Makes me itchy for a trip real soon!!! 

RF


----------



## Bob Dylan

Enjoyed the report! Sounds like one of those trips where things go wrong but you're still warm and dry no matter what goes on ! Compare that to a plane if these things happen! The do nothing SCA is the exception to the rule, most are excellent! The Eagles had their problems with flooding and equipment but not nearly as much as the Western trains and the Cardinals due to very cold winter weather! Sounds like you have a good attitude and aptitude for train riding, the trip to California is great, watch out you're getting the train bug!


----------



## flamastr

The trip was so relaxing, we thoroughly enjoyed every aspect of it. I think my wife and I both are getting the train bug. I was so surprised of the magnitude of people that travel by rail. Interesting conversations at meals and just real relaxed people. We loved it!


----------



## the_traveler

Great report!



flamastr said:


> Seems that people boarding in St Louis didn't get fed so the sleeper passengers were asking if they could get fed. The conductor basically instructed the snack car attendant the dining car was closed but they could buy from the snack car and get reimbursed by Amtrak by calling the 800 number and complaining... Wow..


I can't believe that! When I took the SWC in a sleeper to LAX and went to the Diner too late (heading into LAX), I was told to go to the cafe and chose some items. *FOR NO CHARGE!* (The cafe SCA almost acted if this was normal, and gave me no problems!)



> Wonderful Trip, we are planning a Dallas to San Fransico trip in 2011 . Great Fun!!!!

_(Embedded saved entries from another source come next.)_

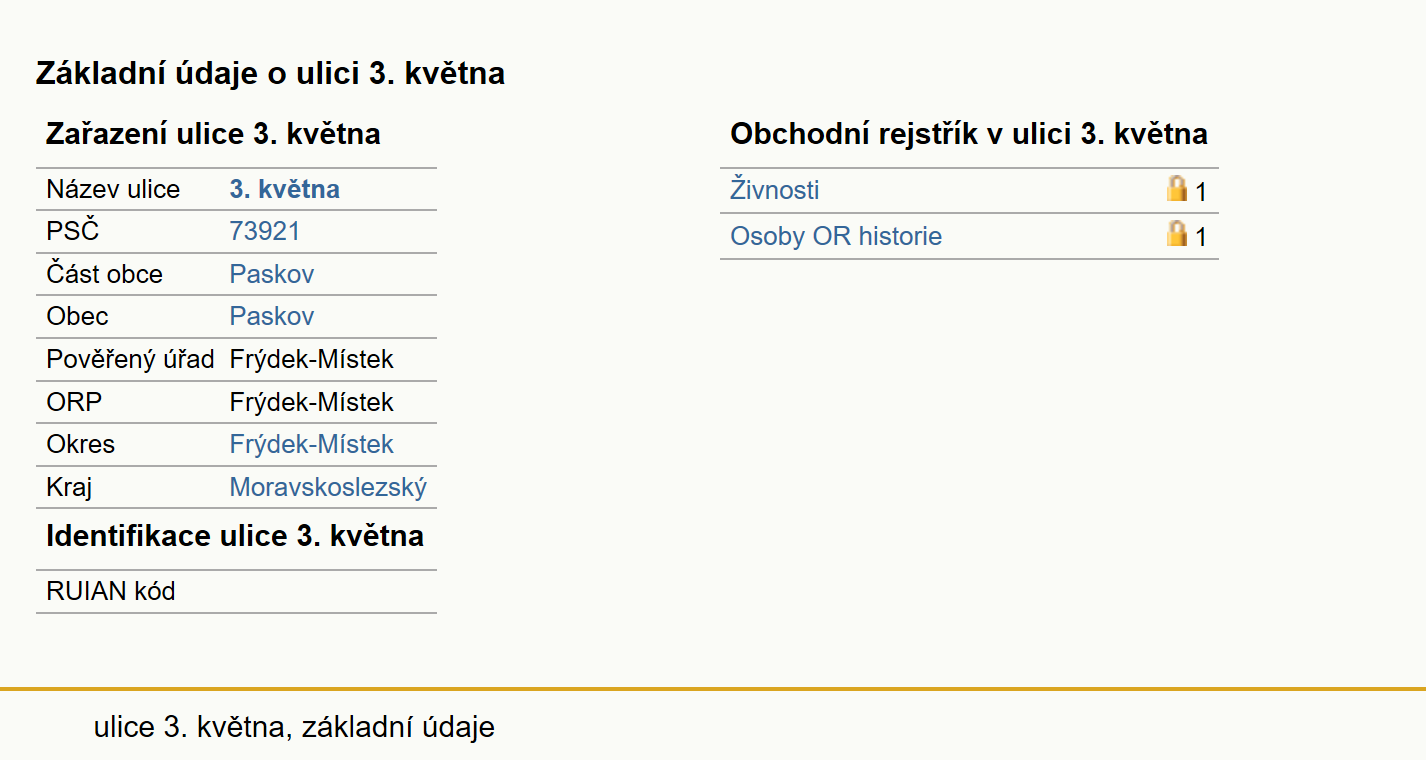Click the Pověřený úřad Frýdek-Místek value
The height and width of the screenshot is (760, 1426).
pos(312,359)
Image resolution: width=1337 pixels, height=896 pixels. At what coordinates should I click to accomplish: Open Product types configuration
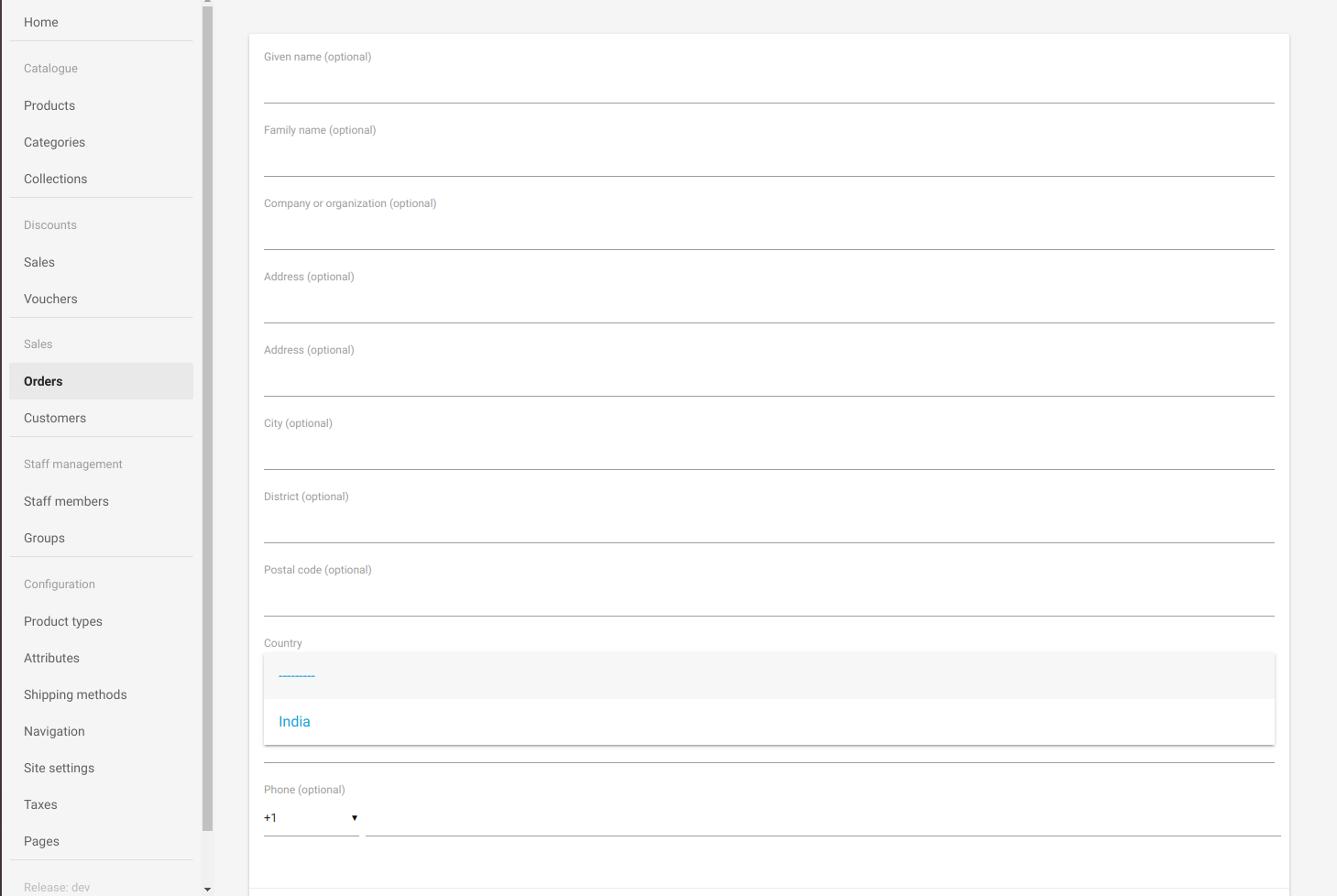coord(62,621)
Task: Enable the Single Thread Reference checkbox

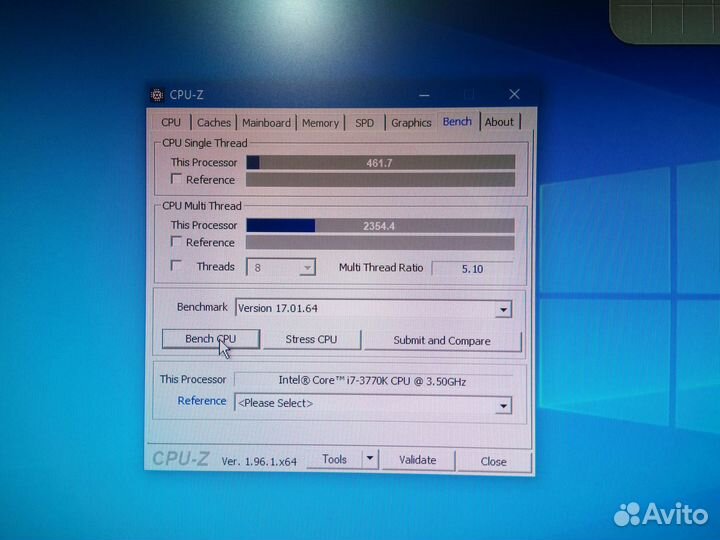Action: coord(177,180)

I'm glad you still want to go!


----------



## Pastor Dave

Great report.


----------



## BlakeTyner

I missed this thread when it was posted, but here's a picture of the tornado that delayed the train:







UP's tracks are to the left. This is looking west toward Longview.

Here's a clearer shot:

http://media.photobucket.com/image/longvie...x/longview2.jpg


----------



## Shanghai

Good Report. I have made that trip several times.

The best part is when you can see the Mississippi River


----------